The Asian Maritime Transparency Initiative of the Center for Strategic and International Studies has just published satellite photography showing that China is, contrary to Mr. Xi’s pledge, militarizing the Paracel and Spratly islands. It has installed point-defense structures for large anti-aircraft guns and close-in weapons systems to defend against cruise missiles. The images reveal identical hexagon-shaped structures constructed this year, which could be supplemented at any time by mobile surface-to-air missile systems if, as expected, the islands are turned into operational air bases.

China claims the weapons are defensive; it described the emplacements as a “slingshot” to ward off a “cocky and swaggering” stranger “at the door of your home.” The message was clearly aimed at the United States. Whether defensive or offensive, the deployments reveal Mr. Xi’s public promises to a U.S. president to be worthless — something that may be more disturbing and dangerous than the arms themselves.

The weapons are just the latest step in China’s drive to take military command of vital waterways that carry more than half the globe’s merchant fleet tonnage. Beijing is thumbing its nose at international law and the rules-based order championed by the United States and its allies. An international tribunal ruled in a case brought by the Philippines that there was “no legal basis” for China’s claim to resources falling within a vast area of the sea defined by an arbitrary “nine dash line.” But the Xi government rejected the decision, disregarded the pledge made at the White House and has moved resolutely down a path of military escalation.

According to a study from the Center for Strategic and Budgetary Assessments (CSBA), China has put installations on four islands in the Paracel group and significant installations on eight islands in the Spratly group. As before, China moved incrementally to avoid triggering a major Western reaction.

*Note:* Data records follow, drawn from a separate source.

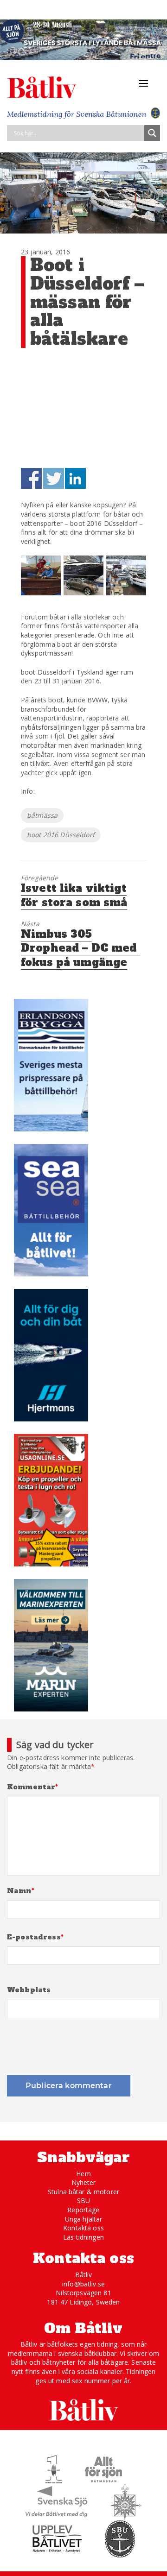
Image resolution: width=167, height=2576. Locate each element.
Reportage (83, 2209)
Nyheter (83, 2182)
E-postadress (35, 1937)
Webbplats (29, 1990)
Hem (83, 2173)
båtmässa (42, 815)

The Obama administration has taken a few symbolic steps to defend freedom of navigation in the region, but they have had no evident effect on Chinese behavior. On Thursday, China’s navy seized an underwater drone collecting data for a U.S. Navy oceanographic vessel.

China may be taking advantage of the transition to President-elect Donald Trump. We don’t yet know Mr. Trump’s plans for what he has said should be a more muscular approach to China across all fronts. But a more forceful Western response in the South China Sea is overdue. Freedom of navigation and flight exercises could be enlarged. A revised, powerful declaratory policy, a new mechanism for cooperation among the allies, and stationing more U.S. forces and equipment around the region, as recommended in the recent CSBA study, are all worth careful consideration. The United States and its allies must insist on peaceful resolution of the territorial disputes — and judge Mr. Xi by actions rather than unreliable words.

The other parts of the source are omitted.